▶ WHAT YOU HAVE TO DO
Transcribe the essay on thirty years as an out lesbian word for word, beginning at "I can hear you" and stopping after "beaten by 2013.".

▶ DOCUMENT PASSAGE
● ● ● ●
If you are a regular reader of mine, perhaps you noticed that I was MIA last month. A dedicated procrastinator, l can't blame last month's absence on a case of leaving things until too late. I simply had nothing to say.
This coming April will mark my 30th anniversary as an out lesbian, and it appears that after all this time I've spent writing about being gay, squawking about homophobia, entreating others about LGBT rights, joking about lesbian hair and rescue dogs, and cajoling straight people into LGBT awareness, I might be done talking about it.
I can hear you now: "Abby! Uganda's about to pass the Kill-the-Homos bill. How can you be silent?" or "What about all those LGBT kids who are still at high risk for suicide?"
I know. We're not finished. If anything, we're just beginning. So, Jodie Foster joked about being a single lesbian on the market at the Golden Globes – that's not even notable gay-lebrity news now. But in the real world, the Supreme Court is poised this year to decide on marriage equality. They could send us back or ahead twenty years. No doubt change is afoot. Only a few months ago I predicted that 2012 might go down as the most important year in our collective history, only to be beaten by 2013.
● ● ● ●
▶ RAW DATA
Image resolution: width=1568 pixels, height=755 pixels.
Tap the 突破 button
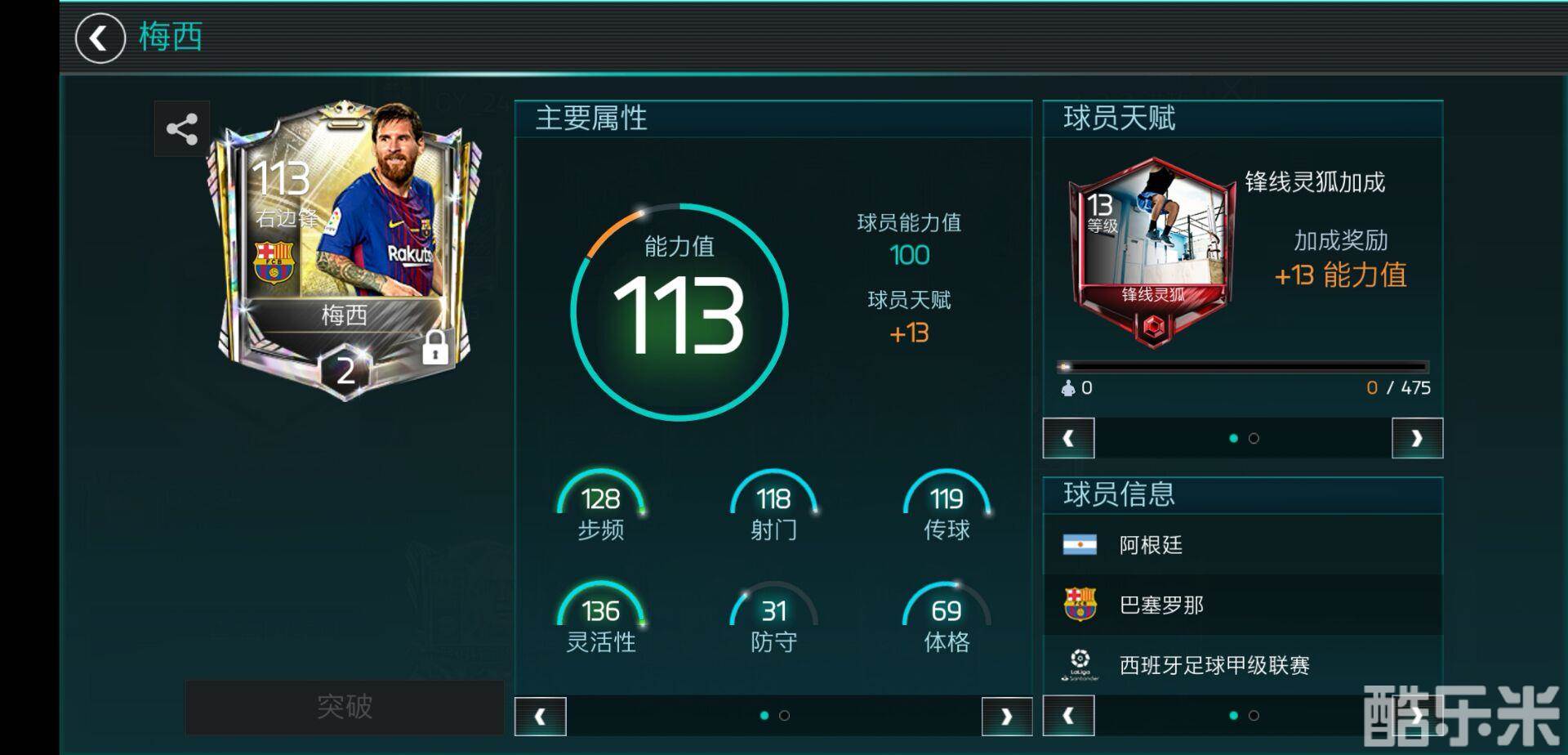click(345, 707)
● ● ● ●
▶ THE COMPLETED TASK
I can hear you now: "Abby! Uganda's about to pass the Kill-the-Homos bill. How can you be silent?" or "What about all those LGBT kids who are still at high risk for suicide?"
I know. We're not finished. If anything, we're just beginning. So, Jodie Foster joked about being a single lesbian on the market at the Golden Globes – that's not even notable gay-lebrity news now. But in the real world, the Supreme Court is poised this year to decide on marriage equality. They could send us back or ahead twenty years. No doubt change is afoot. Only a few months ago I predicted that 2012 might go down as the most important year in our collective history, only to be beaten by 2013.